→ **The task**
Without including any pictures, return the records below exactly as written.

Source material section start

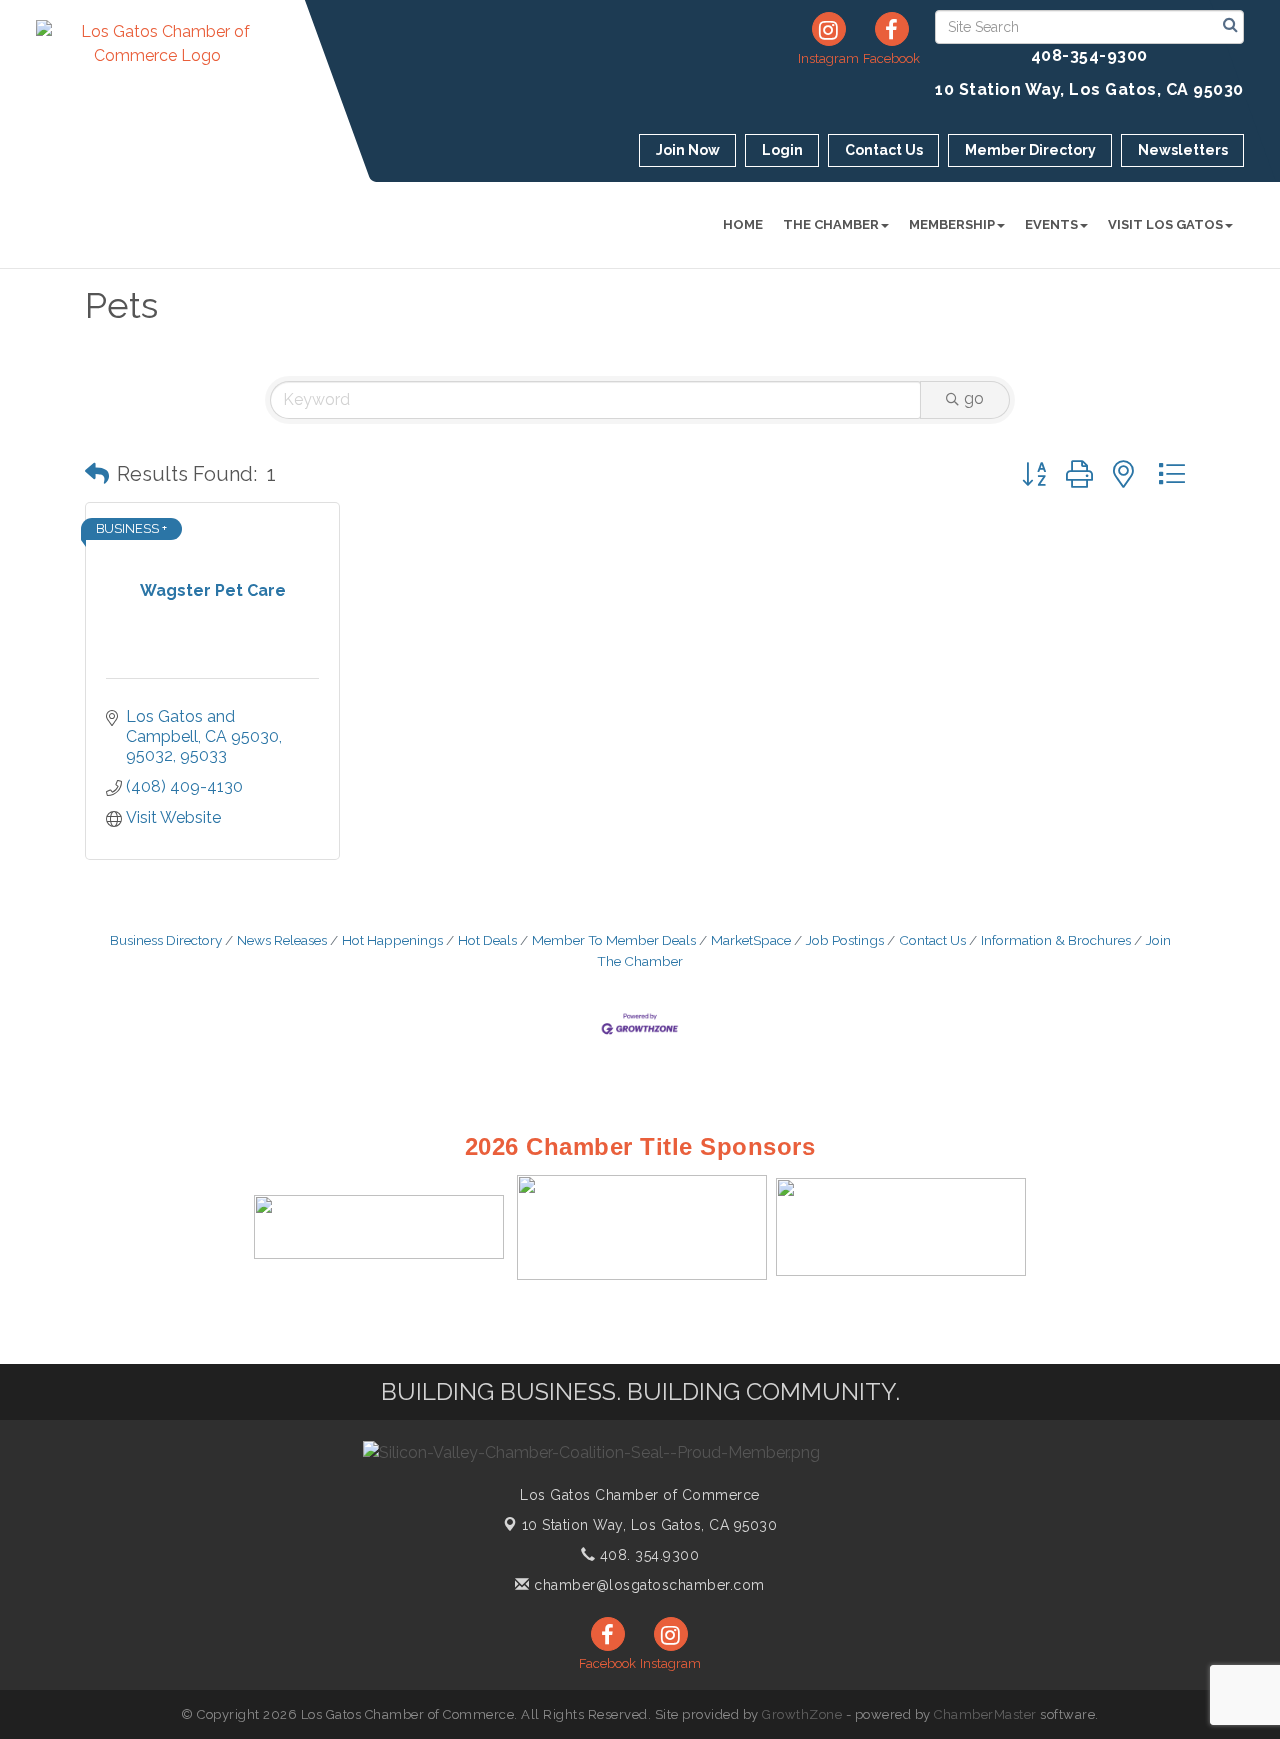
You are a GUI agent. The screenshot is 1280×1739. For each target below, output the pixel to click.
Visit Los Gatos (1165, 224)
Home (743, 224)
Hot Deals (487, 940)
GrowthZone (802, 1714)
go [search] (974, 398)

Source material section end

→ **Reply**
You are a GUI agent. The screenshot is 1280×1739. For each target below, output the pixel to click.
Visit Los Gatos (1165, 224)
Home (743, 224)
Hot Deals (487, 940)
GrowthZone (802, 1714)
go [search] (974, 398)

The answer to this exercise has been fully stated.